See more of the story

Minneapolis health inspectors are juggling caseloads twice as large as recommended by federal officials amid a citywide boom in both restaurants and workplace regulations — and there's no relief in sight.

The 2018 budget proposed by Mayor Betsy Hodges does not include money for more inspectors who oversee licensed businesses from eateries and hotels to swimming pools, tanning salons and tattoo parlors.

City Health Department officials stressed the need for more staff in an Oct. 13 e-mail to City Council members. With a growing number of businesses to inspect and new city and state regulations to enforce, they said, there simply aren't enough employees to do what needs to be done.

"The current number of health inspectors does not meet the work demand," city Health Commissioner Gretchen Musicant wrote to the council.

Minneapolis isn't alone. Local health departments across the country have yet to rebound from recession-era cuts, so they're still getting by with less money and fewer people.

"There's only so much capacity that a health department has," said Laura Hanen, interim executive director at the National Association of City and Council Health Officials (NACCHO). "They're going to do as much as they possibly can, but something has to give."

The Minneapolis Health Department employs 19 inspectors. When accounting for just food inspections, the workload equals 638 inspections per person. The U.S. Food and Drug Administration (FDA) recommends one inspector for every 280 to 320 inspections.

The City Council is scheduled to vote on the $1.4 billion budget Dec. 6.

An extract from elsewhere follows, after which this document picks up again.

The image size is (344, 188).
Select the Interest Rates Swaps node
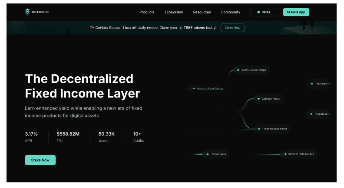pos(208,89)

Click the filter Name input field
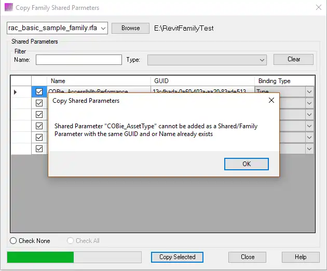click(x=78, y=60)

"Minneapolis is a growing city, and with that growth comes the need for ensuring the budget best serves all of our residents," Hodges spokesman Eric Fought said in a statement. "The City Council has the opportunity between now and adoption to continue to make choices related to the requests and needs of each department."

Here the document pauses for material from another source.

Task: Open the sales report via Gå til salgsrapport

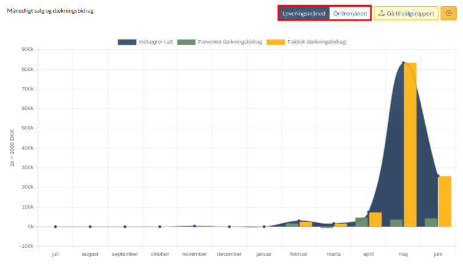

The Health Department asked for money in the 2018 budget for three new full-time employees, at a total cost of $110,000 per employee. That would maintain the current workload and save other health department programs from being cut, Environmental Health Director Dan Huff said in an e-mail.

The department has made do with three full-time temporary workers, Huff said. There were nearly 5,300 licenses associated with health inspections in Minneapolis in 2015 — about 1,000 more than in 2013, he said. And individual inspections are becoming more complicated, as new types of restaurants come to the city and both the city and state add regulations.

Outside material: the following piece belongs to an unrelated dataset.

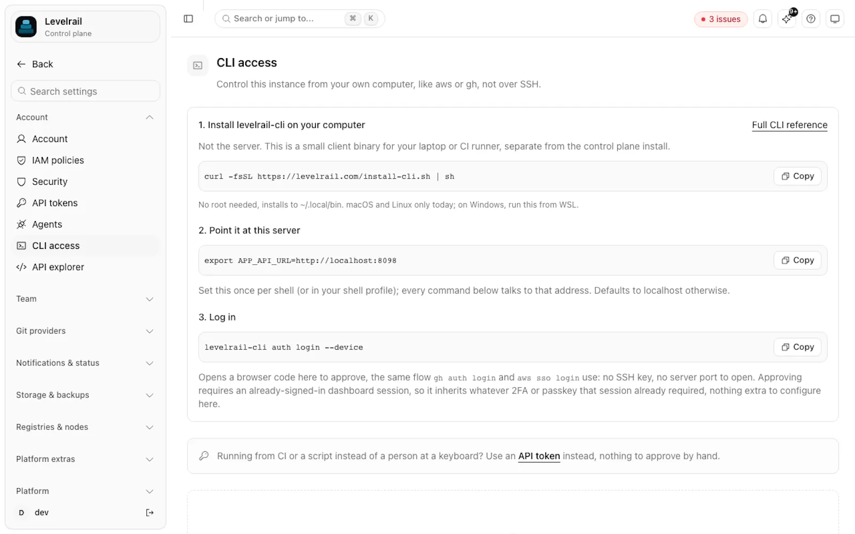The height and width of the screenshot is (534, 855).
Task: Click the Levelrail logo icon
Action: [x=26, y=27]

Following FDA staffing guidelines is voluntary, and participating health departments don't have to report their progress, so there's not a clear way to measure inspection staffing levels nationally.

Tough goals to meet

Some departments are better-funded than others, or have fewer licensed facilities to inspect, and so are more easily able to meet federal goals, said Greg Abel, FDA regional retail food specialist for Minnesota, North Dakota and South Dakota.

In general, though, understaffing is a widespread problem. More than 55,000 local health department jobs were eliminated nationwide between 2008 and 2016, according to a NACCHO report released this month. To recover from that loss could take more than a decade, Hanen said.

Minneapolis overhauled its inspections program after failing a 2010 Minnesota Department of Health audit, in part because of short staffing. The overhaul included a hiring boost, and between 2011 and 2016, the city added nine inspectors. The current staff of 19 inspectors equals the number on staff in 2002.

Dan McElroy, executive vice president of the Minnesota Restaurant Association, said industry members have noticed that Minneapolis health inspectors are doing more — offering services in multiple languages, for example — but haven't brought up issues with the number of inspections.

"I talk to restaurant owners and general managers, occasionally to chefs," McElroy said. "And I can't imagine a situation in which they're going to say, 'We don't get inspected enough,' unless it was really unusual."

Higher fees?

McElroy said businesses might raise concerns if they have to pay higher licensing fees, which haven't gone up in several years, to pay for more health department staffing.

Council Member Andrew Johnson said he and his colleagues may consider raising those fees as they work out the final version of the budget over the next few weeks.

"This is a core service the city provides, and it's something that's incredibly important to public health and safety," Johnson said. "It's easy to take for granted this work that's constantly happening, but we all benefit from it."